> * The first is XMonad.Prompt.AppendFile
, which simply provides a prompt for
> you to type a single line of text which should be appended to a file. I use
> it for quickly writing down notes/reminders/todos that pop into my head into
> a special file, when I don't want to interrupt whatever else I'm doing. You
> could also use it for, say, writing a new xmonad contrib module
> line-by-line, although I don't recommend it. =)
Wow. Don't you think `shellPrompt' from XMonad.Prompt.Shell is quite suitable?
It's flexible, it's general, it's... shell.
Run: echo 'http://en.wikipedia.org/wiki/Featuritis' >>/home/me/NOTES
That's obviously not the same thing. When I want to quickly write
down a todo item, I don't want to have to type 'echo' and
'>>/home/me/NOTES' every time.
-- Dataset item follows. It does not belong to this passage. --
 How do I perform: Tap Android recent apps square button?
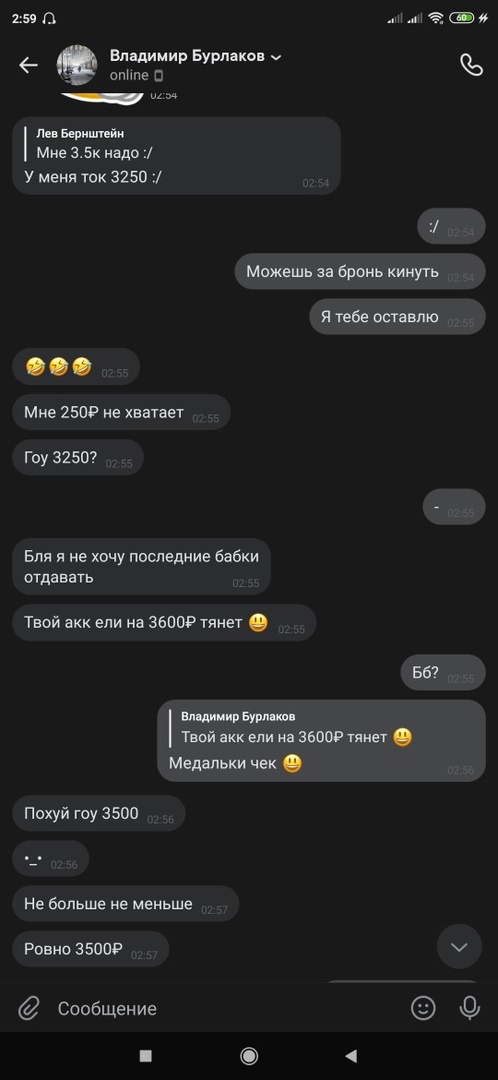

The point is to be able to hit:
keybinding, todo item, enter. Anything more than that defeats the
purpose. And no one said you have to use this extension. =)
With
that said, however, this is obviously a very simple extension, and
perhaps it doesn't really deserve its own module. Suggestions for
merging it into another module are welcome. Perhaps we could create a
single module with lots of 'trivial' prompts of this sort, partly to be
useful and partly to give people an idea of the sorts of things that
are possible to code on their own. In the end, that's really a big part of why I contributed this extension: to give people a simple example of the sort of thing that is possible.
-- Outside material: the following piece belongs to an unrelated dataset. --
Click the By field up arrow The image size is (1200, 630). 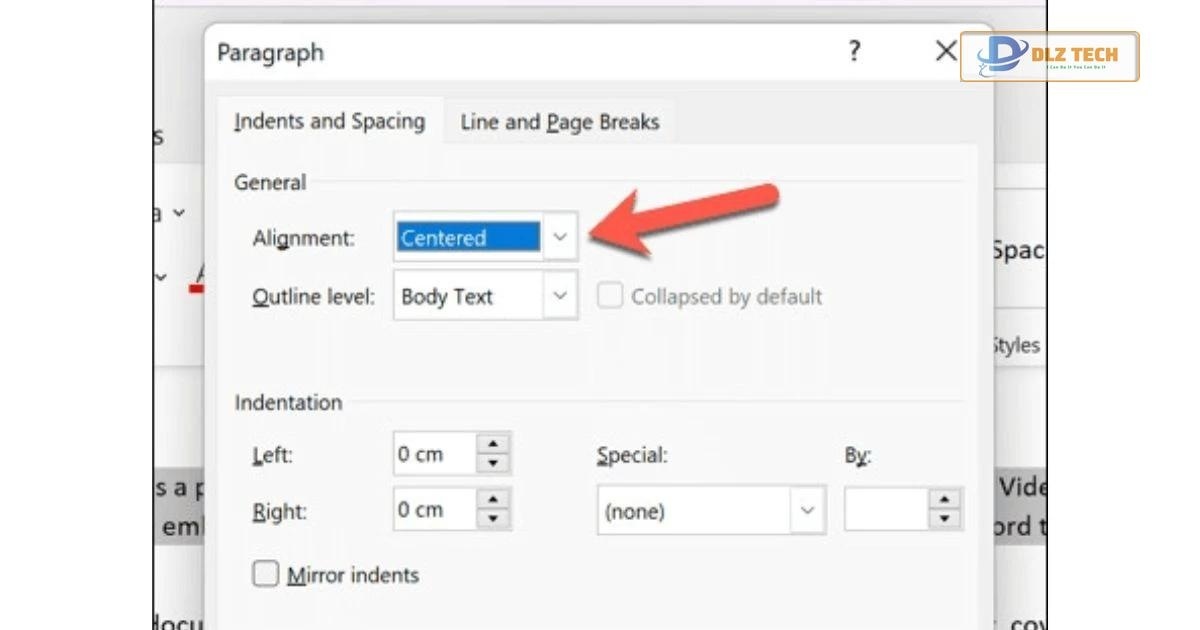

Yes, these look useful. I haven't read them properly, though: I've updated
GHC to the latest darcs version and can't even configure xmonad now. :)
But your patches might simplify extending XMonad.Prompt.Man
:
section-wise manpage completions aren't easy while `getCompletions'
(from XMonad.Prompt) ignores all words in prompt except the last one.
Yikes, I hope you can get GHC + xmonad working properly! At any rate I'll look forward to seeing what you do with the man prompt, it's one of the ones I use now.